The trio walked slowly but surely through the woods, leaving the car behind so as not to have any obvious traces. By that point, night had already struck from above and the darkness had settled in nicely under the trees. Using artificial light was already barred so they could only travel with the help of their eyes and nothing else. The two officers seemed to have it easy doing just that but there was no helping Troy. His eyes just had to adapt by themselves.
Ignoring the obvious favouritism, the three finally did make their way into the site. Not by seeing it for themselves but due to a certain somebody wielding a very large gun in their face.
“Troy,” Charlie said from the side, pointing an older shotgun towards the two officers. “Why did you bring cops with you?”
The muscled man didn’t look happy with the development, more than certainly not wanting their plan to be ruined at the end-point. But, that wasn’t the case either way.
“It’s one. The other is just an automation,” Troy corrected, the one with blue skin making a small wave while its hand was up in the air. “And they helped me escape, Charlie. Broke a few rules to get me out.”
“... You realize that they could have very easily been lying to figure out where we were?” Charlie pointed out, making Troy wince.
“I considered it but didn’t think they had the guts to do it. They had me right where I needed to be,” Troy explained before taking in a deep breath. “And during the interrogation, it was mentioned that Dr Fidelis was flying in. I couldn’t take the chance of waiting for Adam’s lockdown to start.”
Charlie didn’t lower the gun, instead of sighing deeply. The man could make his point but didn’t like it either way. Taking the gun away from Cassandra’s face, it was instead pointed at Jules.
“This one needs to go. It has GPS built into it,” Charlie ordered.

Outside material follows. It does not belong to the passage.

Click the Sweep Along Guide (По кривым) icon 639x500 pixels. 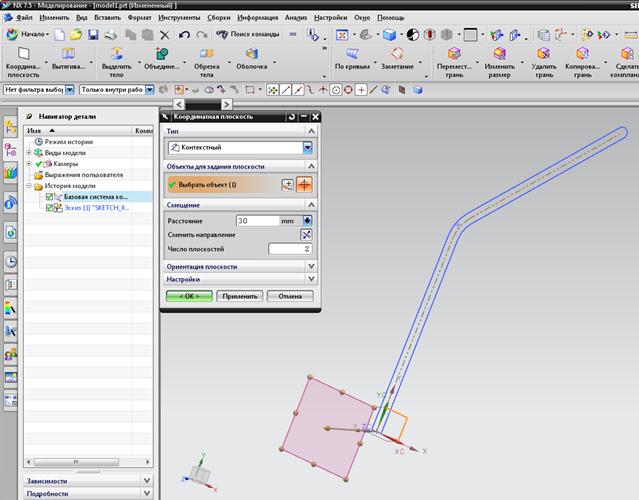coord(352,54)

“I have actually turned that off already,” Jules corrected. “There’s no tracking me.”
“It will turn off the moment that they issue an emergency order which you can’t disobey. I would know. I talked with the guy who made it,” Charlie retorted. Looking over to Cassandra again, the man-made a choice that would haunt the next to them for a good while. “And I can’t trust her until I see some devotion. Whatever your name is, you get the pleasure of shooting it so the automation won’t be doing anything.”
From the side, Troy could see Cassandra getting wide-eyed. The younger man wasn’t happy but he could understand the need. Yet, Troy was also distracted by something. He needed a certain earpiece. Seeing it by one of the tents hidden in the foliage and snow, he went over to grab it. The others were proceeding in their own time but he needed this done before anything happened. He had an idea.